LOS ANGELES – It's all so surreal that on a given Tuesday night in July the Philadelphia Phillies would have Roy Halladay on the mound, all their parts in their predetermined places around him, the batting order presenting stout and reliable in name and reputation, and yet their season sits teetering on irrelevance.

This is exactly who they are, right? Halladay and Chooch, Howard and Utley, Victorino and Rollins.

Except the first three months happened, and Halladay hadn't thrown a pitch in six weeks. And Chase Utley came up in the first inning and drove in his seventh run of the season. Ryan Howard followed with a groundout, his batting average .143 through 21 at-bats.

A team in its prime – granted, reasonably well along in its prime – is gunned down by injuries, and depth, and a talent creep toward Washington, the usual sturdiness in Atlanta, and whatever that is – or was – in New York.

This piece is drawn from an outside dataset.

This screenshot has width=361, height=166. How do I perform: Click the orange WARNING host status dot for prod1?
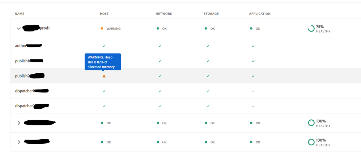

So, on any given night, opposing scouts overrun the media dining room, preparing to pick through what the Phillies may or may not move. At Dodger Stadium on Tuesday night, the Los Angeles Angels, the New York Mets, the New York Yankees and a good handful of others prepped over roast beef and mashed potatoes. They're here for relief help, maybe an outfielder or third baseman, perhaps trailing along after watching Cole Hamels two days before in Colorado.

The rumors have touched many in the Phillies' clubhouse, from Hamels to Shane Victorino to Jimmy Rollins to Hunter Pence to Juan Pierre. The general manager, Ruben Amaro Jr., takes a break from his phone, from balancing requests for Hamels with negotiations with Hamels, and leans against the batting cage.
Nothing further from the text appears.